SHORT EXERCISE -> Continue the SPSS Tripe Consommé post below from the point after its final sentence.
## start PASSAGE GIVEN
Data chef: SPSS Tripe Consommé

By Uche Ogbuji
April 30, 2009 | Comments: 8

Greetings from the DC's kitchen. Mind you don't bump your heads on the hanging pans. I know. So much clutter.

Back in the days of the Y2K scare, as I emerged from the sous-chef ranks[1], I lost count of how often I heard "so this COBOL business, how can we be so beholden to such a crufty, 40 year old missing link of a language?" A few times in my career I've had a glimpse into pantries packed with towering stacks of statistical data in labs and agencies all over the world. Recently I've had the unfortunate "stump the chef" challenge of dealing with just such a towering stack [2], and hacking it into something resembling a data format for the modern palate. I spent all that time grumbling to myself "so this SPSS business, how can we be so beholden to such a crufty, 50 year old missing link of a language?"

One benefit to SPSS's pedigree (like many a big-name wine, it's all terroir, no taste[3]) is that there is a huge amount of tools and tips for dealing with the data format. Unfortunately, most of it is written for SPSS users with licensed copies to use. For example, there are many tips for using Python with SPSS, now that the developers picked Python as its core scripting language rather then its ancient, legacy BASIC. The problem is that most of those tips tend to begin with "import spss" or "import SpssClient". You guessed it. You need a licensed copy to do that. Strictly by leave of the maître d'hôtel.
## end PASSAGE GIVEN
## start INFORMATION SUPPLIED
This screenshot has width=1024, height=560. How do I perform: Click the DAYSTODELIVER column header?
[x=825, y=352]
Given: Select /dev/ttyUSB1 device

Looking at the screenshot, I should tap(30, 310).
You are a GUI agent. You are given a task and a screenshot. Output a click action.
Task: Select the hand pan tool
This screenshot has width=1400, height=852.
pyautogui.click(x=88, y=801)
## end INFORMATION SUPPLIED
## start INFORMATION SUPPLIED
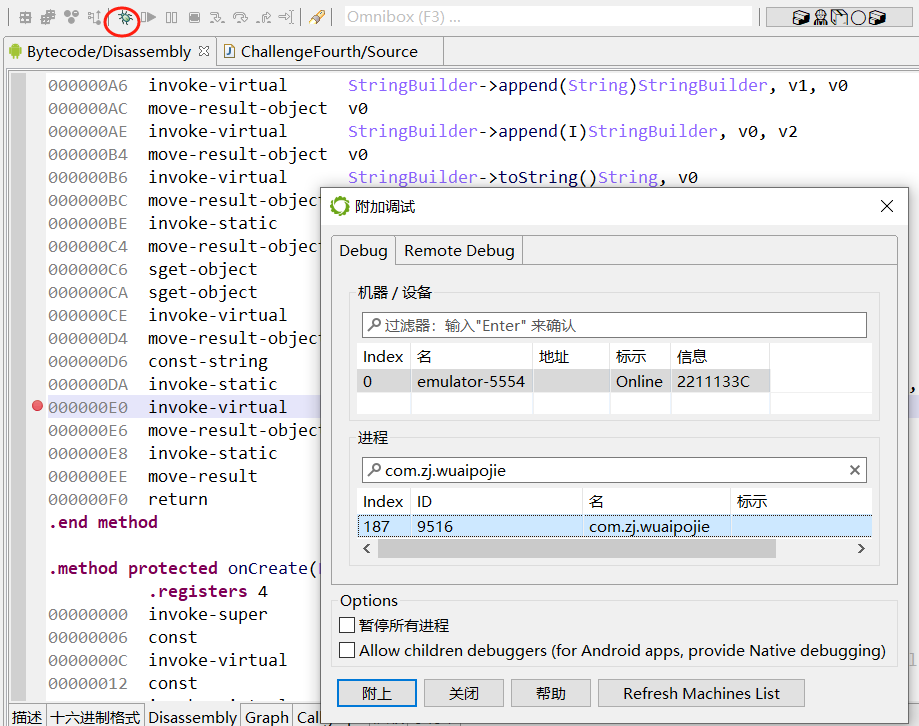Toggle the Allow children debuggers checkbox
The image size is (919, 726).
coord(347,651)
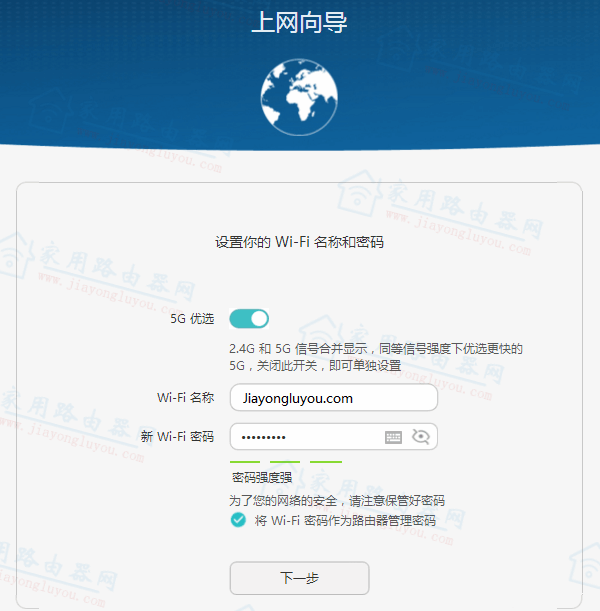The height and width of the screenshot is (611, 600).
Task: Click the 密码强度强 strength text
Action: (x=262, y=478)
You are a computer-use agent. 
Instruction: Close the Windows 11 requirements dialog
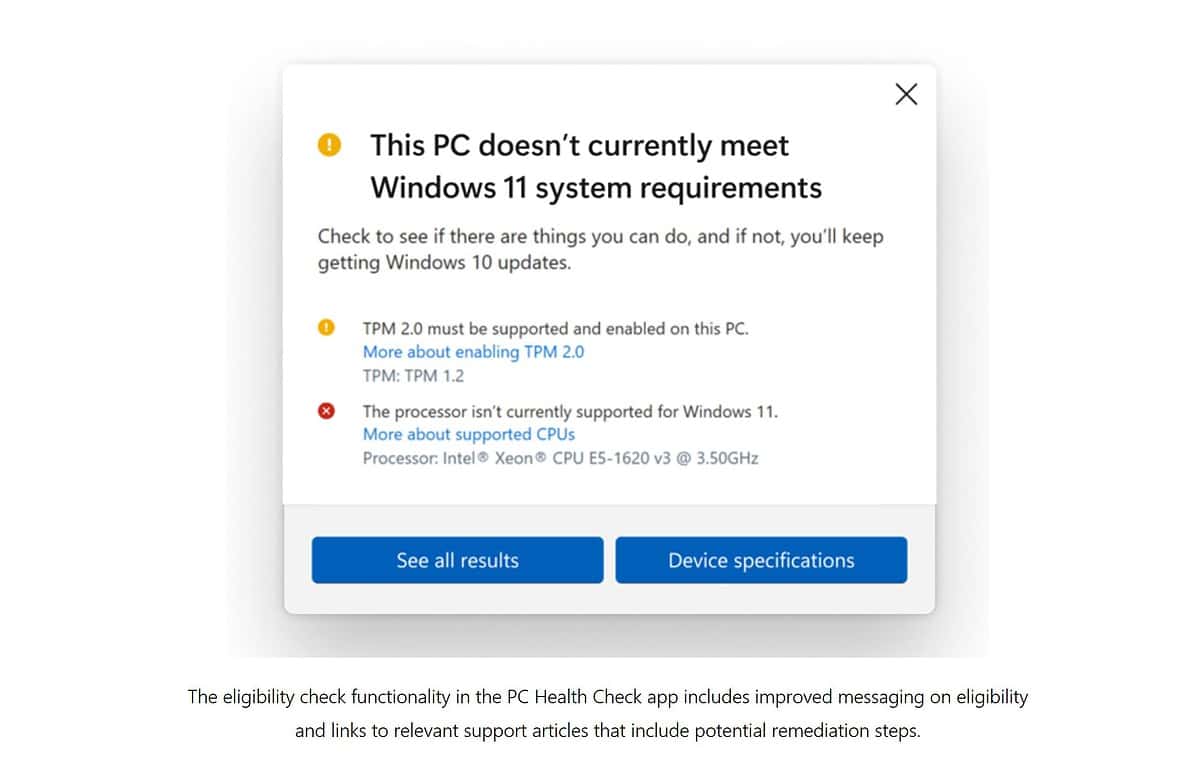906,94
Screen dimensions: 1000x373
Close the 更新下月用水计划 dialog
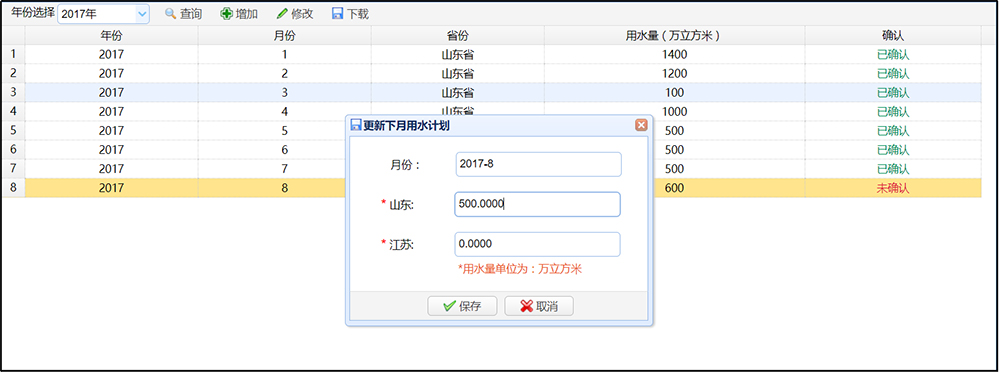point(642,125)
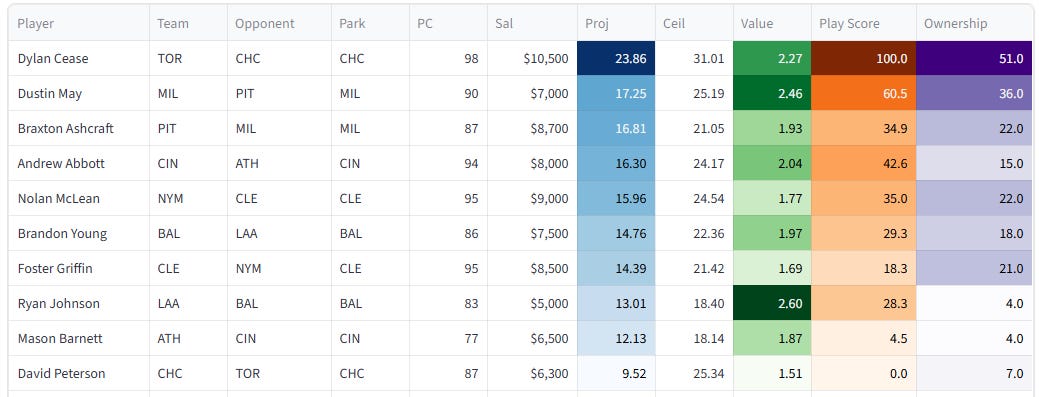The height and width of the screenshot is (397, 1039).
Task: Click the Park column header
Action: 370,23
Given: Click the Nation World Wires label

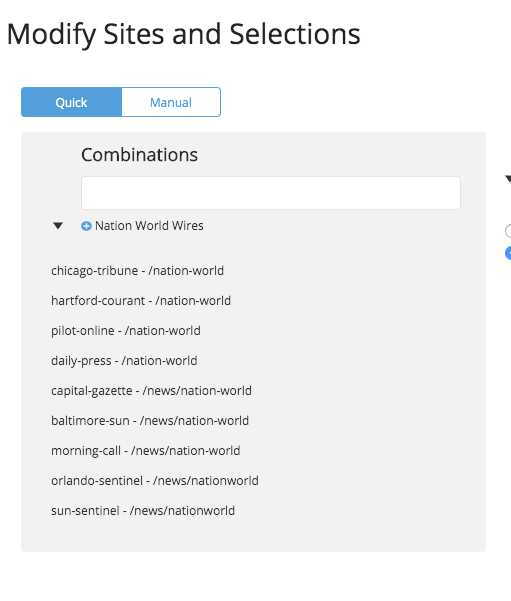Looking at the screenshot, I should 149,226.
## end INFORMATION SUPPLIED
## start INFORMATION SUPPLIED
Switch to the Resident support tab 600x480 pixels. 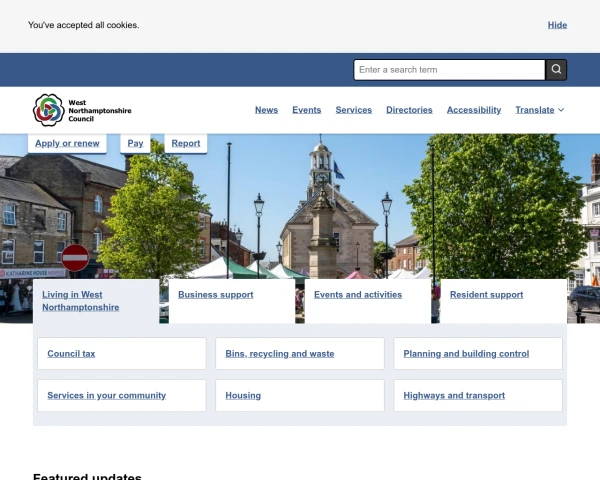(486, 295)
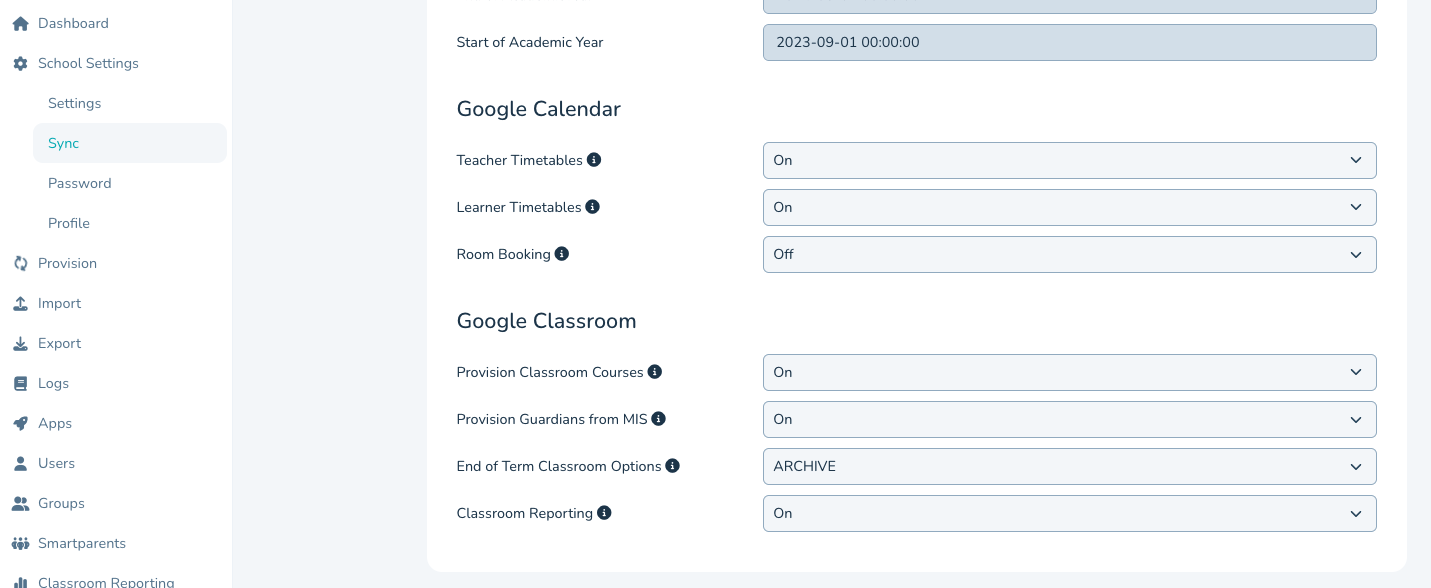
## end INFORMATION SUPPLIED
EXERCISE OUTPUT ->
I did manage to serve up the fruit of a few diverse sets of SPSS files, and knowing how widespread this legacy is, here are a few tips, and a pointer to the recipe I ended up using.

The first thing is that you should make sure you have an SPSS portable format file (usually ending in .por). The default SPSS save format (.sps or .sav) is much more tightly wedded to the version and platform of the original SPSS program. I was also able to recover some useful information from .sps files, so I'd say it's best if you have both formats for a given data set, though for my recipe you don't need the .dat files that usually have the meat of the data set referenced in the .sps.

The first thing I tried was GNU PSPP, but it was able to open none of the .por and .sps files I had. Apparently, had it been able, I'd have a nice cream of CSV as simply as:


WRITE OUTFILE='spam.csv'
...select variables here...
EXECUTE.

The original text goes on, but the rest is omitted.